Seals, who’d started messing around with the guitar and was writing songs prodigiously, was particularly affected by the end of the Champs. “To live through the decline of the group was very depressing,” he says, “although the group was progressing musically to where we were doing Blood, Sweat and Tears or Chicago–type material at the end of the run.”
Crofts went back to Texas, while Seals “collected pop bottles” in California, taking session work when he could get it. In 1966, Seals hooked up with guitarist Louie Shelton and bassist Joe Bogan to form a cover band dubbed, among other things, the Mushrooms (Seals says they changed the name regularly to get re–booked into places that otherwise wouldn’t invite them back). Crofts was persuaded to return west and take the drummer’s chair. The Mushrooms played rock ‘n’ roll, jazz, country, any kind of music that was needed to bring in jobs, Crofts says.
One night, the group was playing at a Los Angeles bowling alley, the Hollywood Bowl, when they were approached by three sisters; Billie, Donnie and Lana Day. The Day sisters, who were quite taken with the young musicians, introduced themselves as singers.

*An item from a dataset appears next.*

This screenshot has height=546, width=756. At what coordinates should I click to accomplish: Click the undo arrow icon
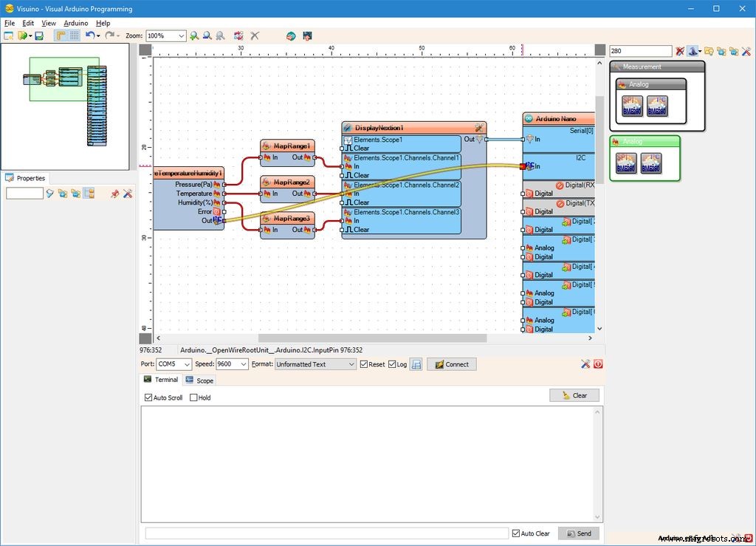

Right away, the gears started turning. “We thought ‘We’ll gang up together, go up to Vegas and make some big bucks,’” Crofts recalls. “We were making a living, but figured that if we added three girls and went to Vegas, we could make a bigger salary.”
The new group was dubbed the Dawnbreakers. The girls’ mother, Marcia Day, was an agent for a couple of Hollywood actors, and she lived in a gray, three–story house on Sunset Boulevard with her family and sometimes dozens of “friends.” Day became the Dawnbreakers’ manager, and it was she who got them a “fill–in gig” in Las Vegas, fitting them out with matching stage suits. Back in L.A., Dash Crofts started dating Billie Lee Day, and the boys in the band were invited to move into what was affectionately known as Marcia’s Place.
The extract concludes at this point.